As for bicyclists, I encourage you to review a new document recently developed by the FHWA, Incorporating On-Road Bicycle Networks into Resurfacing Projects. This document outlines how Road Diets are a key method for providing bicycle accommodations. A bikeway can be created with a simple reconfiguration of the pavement markings. This document provides a great overview of how you can use resurfacing and Road Diets to improve safety for bicyclists.
I hope you enjoy this issue of the Road Diet Quarterly Update, where we explore the successes of Road Diet initiatives, our peer exchanges, nationwide progress toward institutionalization, and more!
Practitioners from around the country have been posting photos online using the hashtag “#RoadDiets” to show their support for this effective road safety innovation. We’ve seen tweets and photos from Maine, Arizona, Florida, Virginia, Washington, D.C., New Jersey, Missouri, Colorado, and even Ontario! Become a Road Diet champion today! Post a photo showing love for Road Diets near you.
Here’s how it works:
I look forward to seeing your post! Remember, be creative and safe when you take that selfie!
Looking for more information? Be sure to visit our website at safety.fhwa.dot.gov/road_diets to discover new materials that help inform both transportation professionals and the public about Road Diets and how they work
More than 2 years ago, New Mexico Department of Transportation (NMDOT) established an ambitious goal for themselves for the Road Diet EDC-3 initiative – go from the demonstration phase to institutionalizing Road Diets. In order to meet this goal, they set out to develop a Road Diet guide which would serve as a tool to aid transportation practitioners in their State on the use of this proven safety countermeasure.
The New Mexico EDC-3 Road Diet Committee developed an implementation plan and began researching and reviewing other States’ policies.

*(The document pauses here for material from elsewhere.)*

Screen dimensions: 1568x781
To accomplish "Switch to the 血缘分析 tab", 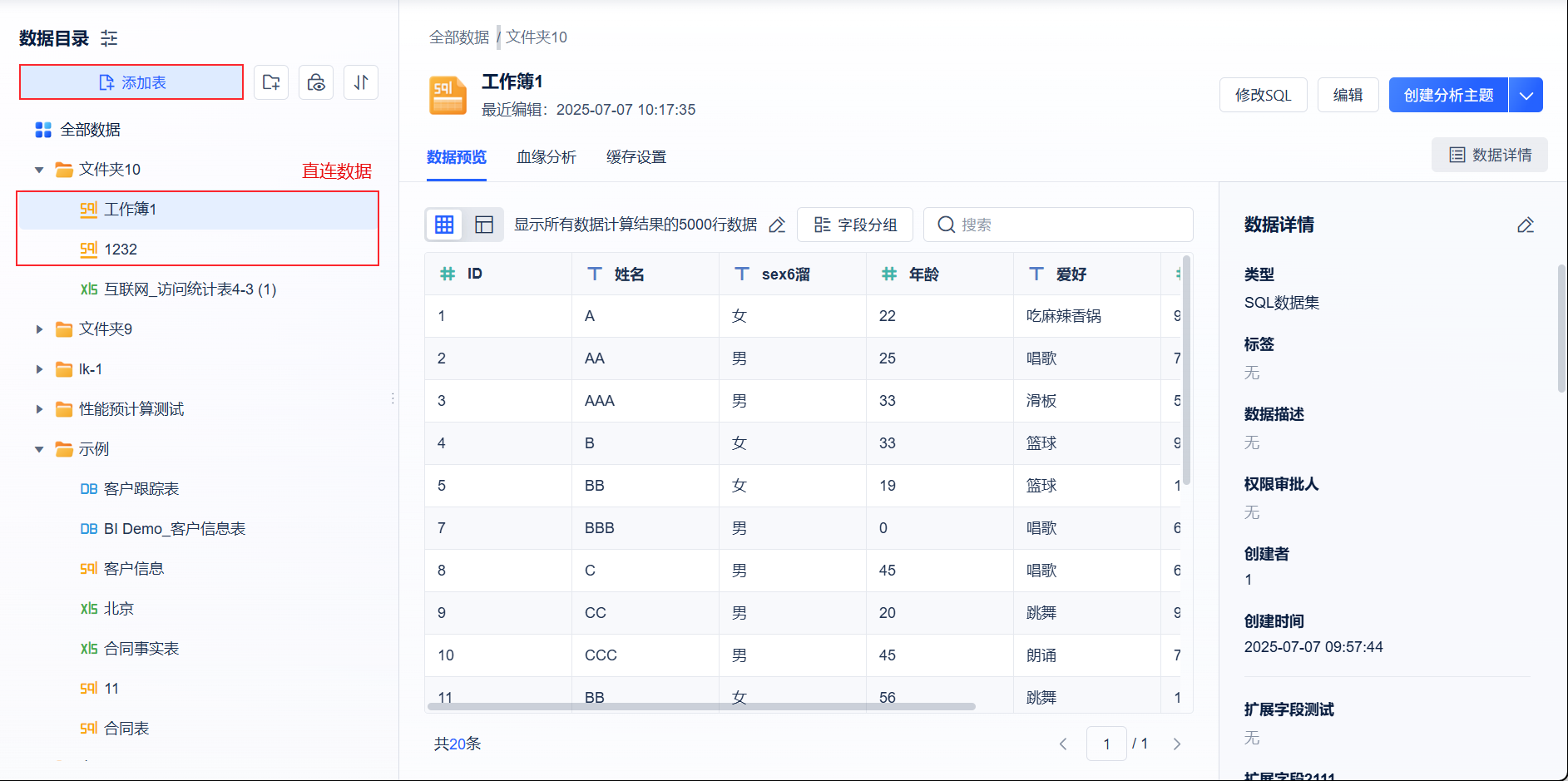I will [x=546, y=157].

Their first draft was complete in December 2014. The guide went through several more iterations of peer reviews to refine the information. In April 2016, NMDOT hosted a FHWA-sponsored Road Diet Peer Exchange in Albuquerque. Over 40 multidisciplinary representatives from New Mexico, California, Nebraska, Oregon, Washington, Oklahoma, and South Dakota attended the event to share their processes and experiences relating to Road Diets. The New Mexico attendees held a follow-up meeting after the peer exchange to incorporate the information learned from other States into the guide.
Once the guide was nearing completion, NMDOT partnered with FHWA once again to provide training on Road Diets, as well as introduce the draft guide to engineers and planners throughout the State. Two separate workshops were held in early October in Albuquerque and Las Cruces. Following these workshops, the Committee further enhanced the guide based on input from the training.
On December 2, 2016, the New Mexico EDC-3 Road Diet Committee officially transmitted the completed Road Diet Guide to their Chief Engineer for adoption into practice. The guide provides direction as to why NMDOT may consider a Road Diet; how to analyze whether a specific street is a good candidate for a Road Diet; best practices for Road Diet implementation, including extensive public involvement; and potential factors for project evaluation. It will be used by NMDOT and by other transportation partners assessing NMDOT‐owned or maintained facilities, including Metropolitan Planning Organizations (MPOs), Regional Transportation Planning Organizations (RTPOs), tribal governments, local governments, and the transportation planning and engineering consulting communities.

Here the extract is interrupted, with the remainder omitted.